TASK STATEMENT — Where a line of the data holds the word "will", copy that line.

DATASET EXTRACT —
--- START ---
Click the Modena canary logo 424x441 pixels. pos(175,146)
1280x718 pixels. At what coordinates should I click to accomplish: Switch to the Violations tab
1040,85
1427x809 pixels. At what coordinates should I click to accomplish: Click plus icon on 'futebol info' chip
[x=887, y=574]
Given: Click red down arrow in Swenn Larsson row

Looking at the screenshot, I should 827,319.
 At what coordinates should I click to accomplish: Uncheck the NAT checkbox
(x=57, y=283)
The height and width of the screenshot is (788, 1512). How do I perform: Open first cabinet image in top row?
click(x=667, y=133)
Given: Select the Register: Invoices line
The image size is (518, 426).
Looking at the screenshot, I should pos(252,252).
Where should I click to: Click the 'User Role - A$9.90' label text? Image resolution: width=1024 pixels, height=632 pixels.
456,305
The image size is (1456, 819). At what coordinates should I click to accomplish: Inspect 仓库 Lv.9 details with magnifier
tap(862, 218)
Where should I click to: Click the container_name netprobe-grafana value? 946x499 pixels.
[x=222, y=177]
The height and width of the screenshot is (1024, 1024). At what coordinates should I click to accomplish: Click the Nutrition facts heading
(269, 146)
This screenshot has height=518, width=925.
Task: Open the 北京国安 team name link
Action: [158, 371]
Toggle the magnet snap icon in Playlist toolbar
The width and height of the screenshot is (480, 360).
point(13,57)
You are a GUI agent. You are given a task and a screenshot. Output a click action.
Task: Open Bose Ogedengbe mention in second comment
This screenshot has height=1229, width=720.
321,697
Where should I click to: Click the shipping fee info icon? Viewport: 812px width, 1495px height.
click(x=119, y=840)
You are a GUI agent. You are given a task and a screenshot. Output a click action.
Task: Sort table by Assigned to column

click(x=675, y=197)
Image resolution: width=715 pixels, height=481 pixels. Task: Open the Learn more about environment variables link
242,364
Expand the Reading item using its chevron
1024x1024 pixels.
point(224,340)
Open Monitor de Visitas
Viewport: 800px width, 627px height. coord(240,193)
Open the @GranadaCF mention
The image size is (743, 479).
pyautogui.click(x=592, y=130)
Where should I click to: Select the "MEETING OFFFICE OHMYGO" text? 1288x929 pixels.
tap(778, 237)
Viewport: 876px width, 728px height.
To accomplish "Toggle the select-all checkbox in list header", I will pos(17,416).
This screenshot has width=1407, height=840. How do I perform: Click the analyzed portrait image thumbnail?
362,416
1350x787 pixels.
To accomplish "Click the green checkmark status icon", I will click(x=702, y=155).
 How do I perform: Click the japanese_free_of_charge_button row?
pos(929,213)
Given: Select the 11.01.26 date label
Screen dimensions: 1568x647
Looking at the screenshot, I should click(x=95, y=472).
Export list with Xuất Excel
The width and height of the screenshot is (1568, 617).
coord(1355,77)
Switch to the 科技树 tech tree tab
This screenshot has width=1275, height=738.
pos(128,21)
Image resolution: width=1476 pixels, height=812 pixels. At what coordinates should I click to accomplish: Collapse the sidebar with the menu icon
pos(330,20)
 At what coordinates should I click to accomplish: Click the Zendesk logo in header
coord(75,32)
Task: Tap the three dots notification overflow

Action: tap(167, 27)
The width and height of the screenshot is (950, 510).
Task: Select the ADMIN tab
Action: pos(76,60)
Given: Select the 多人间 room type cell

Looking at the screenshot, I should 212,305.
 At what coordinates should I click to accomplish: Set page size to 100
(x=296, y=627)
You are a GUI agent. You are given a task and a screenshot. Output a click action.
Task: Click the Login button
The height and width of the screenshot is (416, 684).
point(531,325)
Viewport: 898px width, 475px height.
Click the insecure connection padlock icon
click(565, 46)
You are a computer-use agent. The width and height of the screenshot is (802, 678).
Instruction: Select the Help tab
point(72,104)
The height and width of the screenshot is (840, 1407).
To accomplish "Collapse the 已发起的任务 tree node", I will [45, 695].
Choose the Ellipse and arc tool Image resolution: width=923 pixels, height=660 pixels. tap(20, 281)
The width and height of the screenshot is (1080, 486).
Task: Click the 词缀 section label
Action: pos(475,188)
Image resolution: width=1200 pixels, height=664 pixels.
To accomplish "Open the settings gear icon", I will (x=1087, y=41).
--- END ---
EXERCISE OUTPUT —
To accomplish "Toggle the select-all checkbox in list header", I will pos(17,416).
To accomplish "Click the green checkmark status icon", I will click(x=702, y=155).
To accomplish "Collapse the 已发起的任务 tree node", I will [45, 695].
To accomplish "Open the settings gear icon", I will (x=1087, y=41).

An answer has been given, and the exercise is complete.